On the 4th June 2008 this wonderful man left our lives but not our hearts or our memories. I only got to share 45 years with him but we both made the most of them.
Dad was a generous, kind, gentle, happy and loving person. He never had a bad word to say against anyone and was a friend to everyone.
He loved all animals, big and small. He saved numerous birds from near death and bought them up to be his friends. They loved him and he them.
We had several dogs as we were growing up and each of them came with their own personalities. Duke, was our red setter and he and dad battled it out to overcome Duke’s stubbornness and stupidity. I remember dad referring to him as the “stupid bloody dog” many times. He would eat the washing, dad’s golf balls, mum’s plant bulbs and then there was the ten kilo bag of dry dog food. Dad had placed this particular bag in the garage and closed the door. Well, stupid or not, this dog somehow got into that garage and upon dad’s return he was found with his legs wrapped around the bag and not much food left in the bag. The dog couldn’t even get off the ground. He didn’t need to be fed for a while. Duke decided he wanted to be lead dog of the yard and attacked our other dog, King and my Aunty. He was locked up but had become too aggressive so it was then poor old dad who had to take him to the vet. Upon Dad’s return that afternoon he threw Duke’s collar on the ground and muttered “stupid dog”, with tears in his eyes and then went off to the garage.

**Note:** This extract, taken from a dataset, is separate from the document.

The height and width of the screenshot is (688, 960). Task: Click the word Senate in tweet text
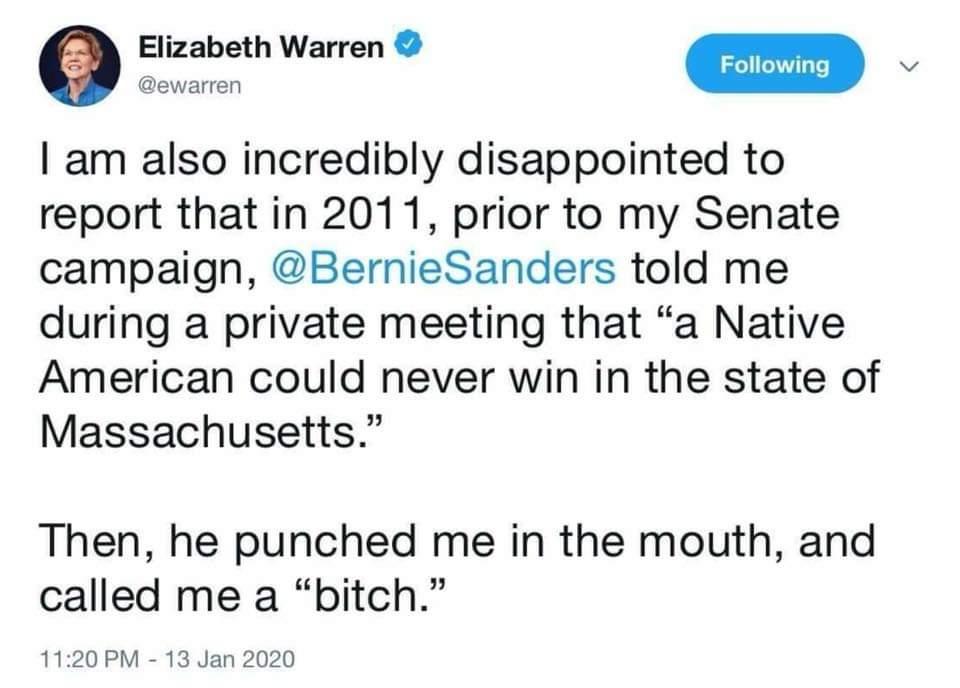click(766, 214)
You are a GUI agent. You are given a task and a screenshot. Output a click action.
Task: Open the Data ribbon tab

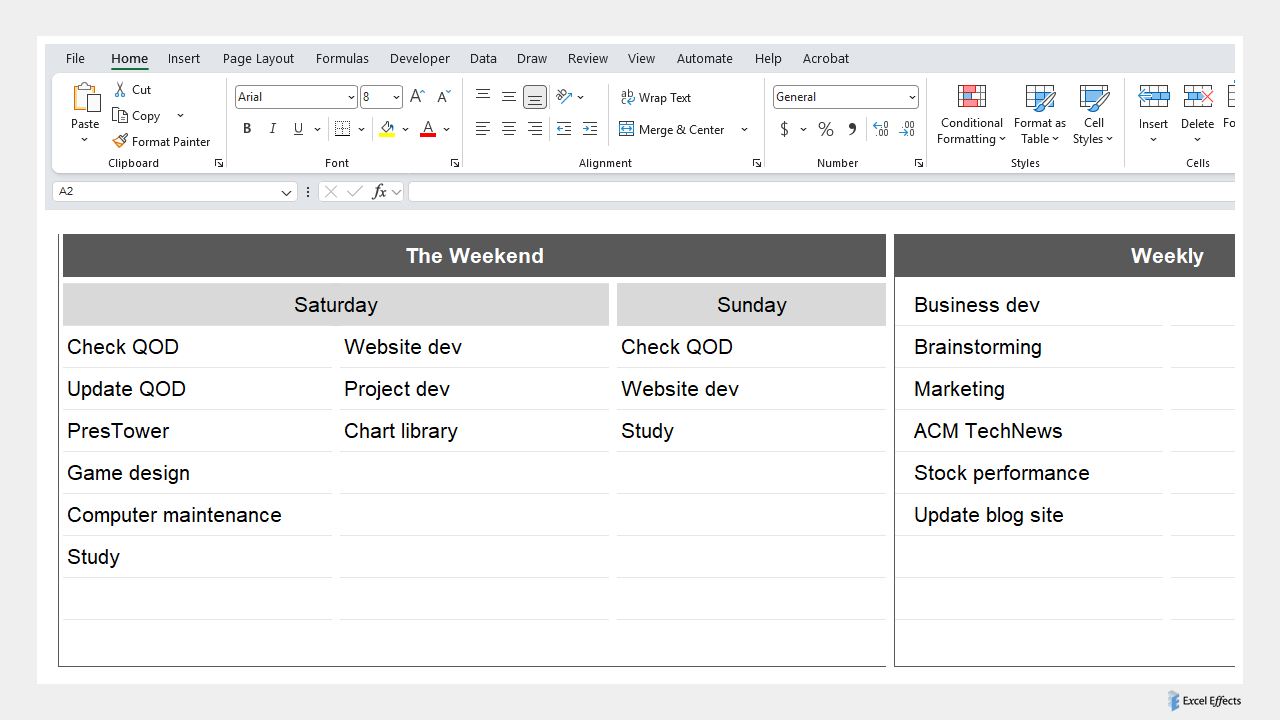click(483, 58)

Softie.
Dad loved to tell a story or two and kids we would always try to stay up just that little bit later,so we would encourage dad to tell us stories of his childhood. They were fascinating. He was a bit of a devil along with his six brothers. I never bored of his tales. Along came the grandkids and the storytelling continued. He would have them fascinated for hours. He was their best mate. I remember standing in the bedroom door one evening when the boys were supposed to be asleep. Dad was sitting on the edge of the bed passing his memories onto these two little fellows who were in total awe of this man they called Pa and so was I, as usual. Those stories are embedded in my memory and in my boys’. What a wonderful life he had. At the time dad passed away our boys decided it was a good time to retell some of those stories in the hospital waiting room and bought laughter and smiles to a group who had lost someone who had left a lasting impression on our hearts.

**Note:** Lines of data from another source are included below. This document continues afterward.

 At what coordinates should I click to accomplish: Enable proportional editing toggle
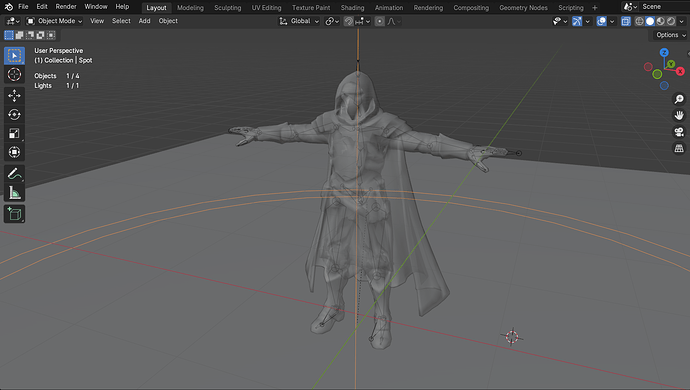(379, 21)
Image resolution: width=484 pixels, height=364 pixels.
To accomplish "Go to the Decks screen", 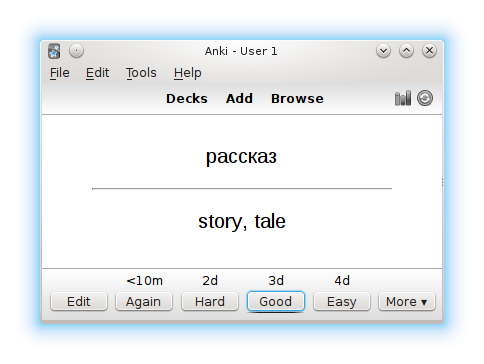I will [187, 99].
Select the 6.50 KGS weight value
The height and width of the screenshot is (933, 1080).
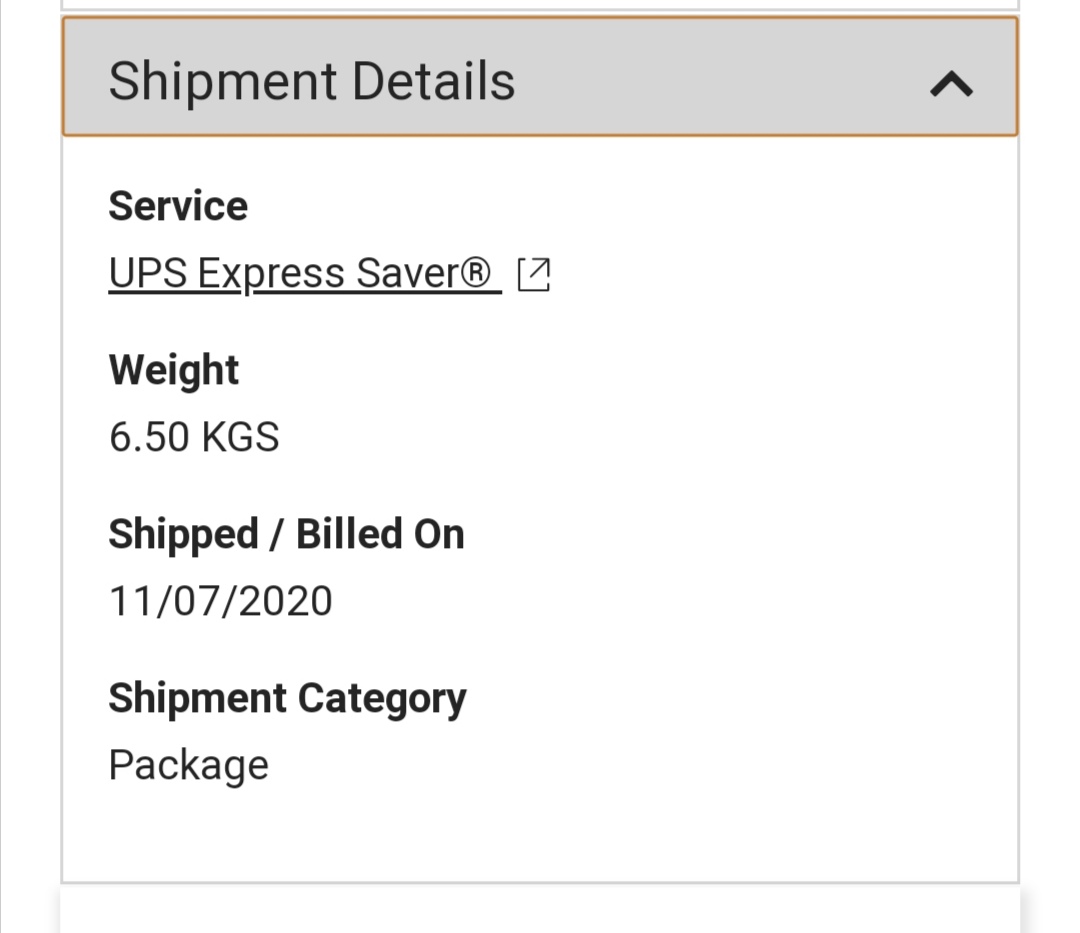[x=194, y=437]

Dad loved to stir mum up and always had a good laugh at her expense. He would always get into trouble but she loved him and would end up laughing too. He loved April Fools day and would always play jokes on us all before we were even out of bed then head off to work still laughing at our gullibility.

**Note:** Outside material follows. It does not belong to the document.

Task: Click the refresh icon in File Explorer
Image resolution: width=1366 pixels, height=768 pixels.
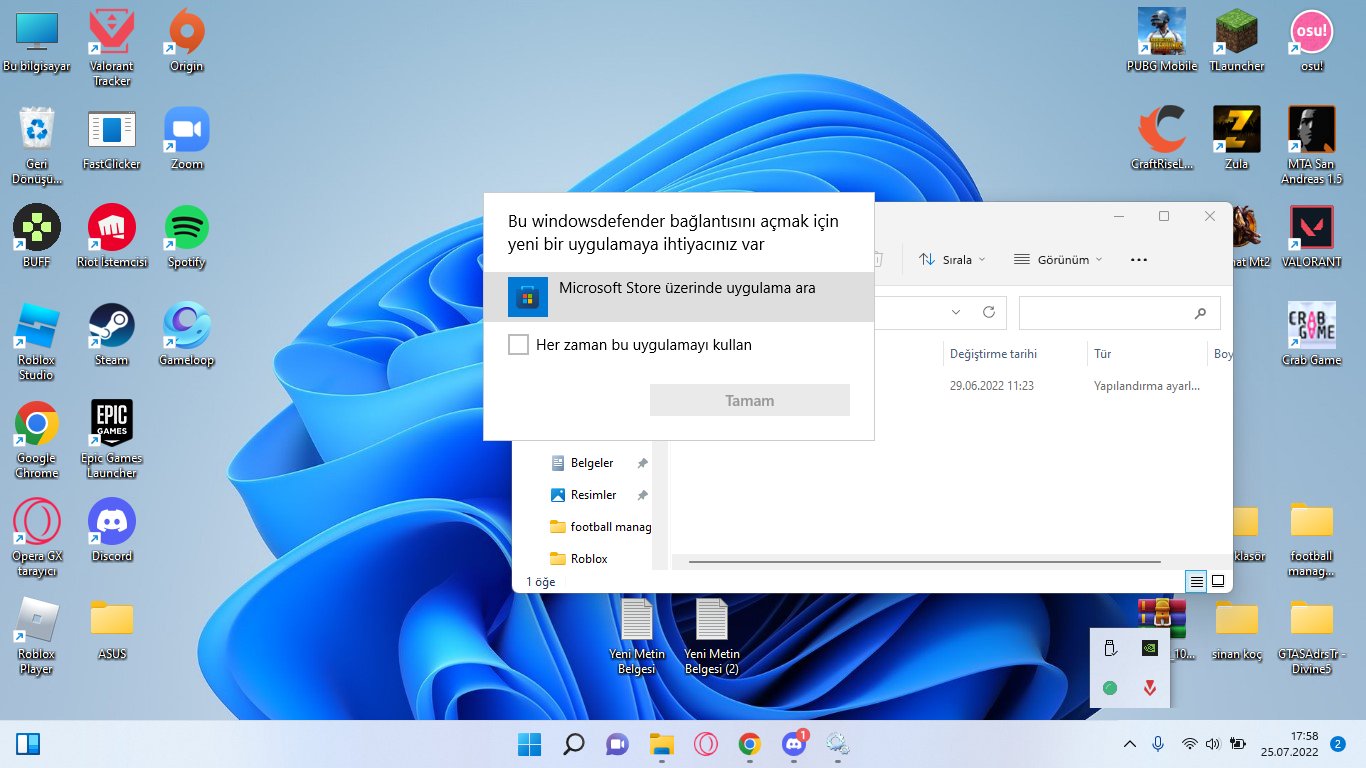Action: [x=989, y=313]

I remember when I was about sixteen and had a slumber party with a few girlfriends. We had a seance and had scared ourselves silly so dad thought he would carry it a bit further. We were settling down to sleep when there was a bang in the hallway, when we opened the door in came this black figure with no head, groaning and breathing heavy. Well, you can imagine the screaming that occurred. We all ran down the hallway and dived into bed with mum who then turned on the light to reveal dad in his old overcoat, head tucked in under the collar, laughing fit to kill himself. Boy was he in trouble. He loved to stir us up. My friends loved dad they always referred to him as Uncle Frank. He was our taxi no matter where we wanted to go.
Dad bought a little mini bike one year and was teaching us how to ride it. He was explaining how to take corners. Next thing we knew he missed the corner and ended up through the back fence. He wasn’t hurt, he was just lying there legs in the air laughing his head off. He stood up, brushed himself off and said, “And that’s how you go through a fence, don’t try it!” He walks off still laughing. Funny man.
Dad was a quiet man, he was never afraid of anything when we were young but that changed when he went to hospital for his bowel cancer surgery six years ago. His bowel repair burst and his poor body was filling up with toxins. As they rolled him down the hallway for more surgery I could see a terrified look in his eyes, I kissed him and told him he’d be fine. That was the last conversation we had. He had several surgeries over the next two days but the prognosis wasn’t good. As I stood there holding his hand, with machines keeping him alive, I told him I loved him and I would look after mum, and as I said goodbye and his life slipped through my fingers my heart broke.
It was a privilege to have known and to have loved this wonderful man whom I had the honour of calling “Dad”. He was my best friend. I miss him everyday, he took a piece of me with him the day he departed this earth. I will always remember his beautiful smile that melted my heart and the love he had for us all. He may be gone but will never be forgotten. His memories live on in us all.
Tomorrow is the anniversary of Dad’s passing, I will think of him, probably shed a tear, as I have while writing this, and I will remember the good times we had together and the magic of his love and friendship.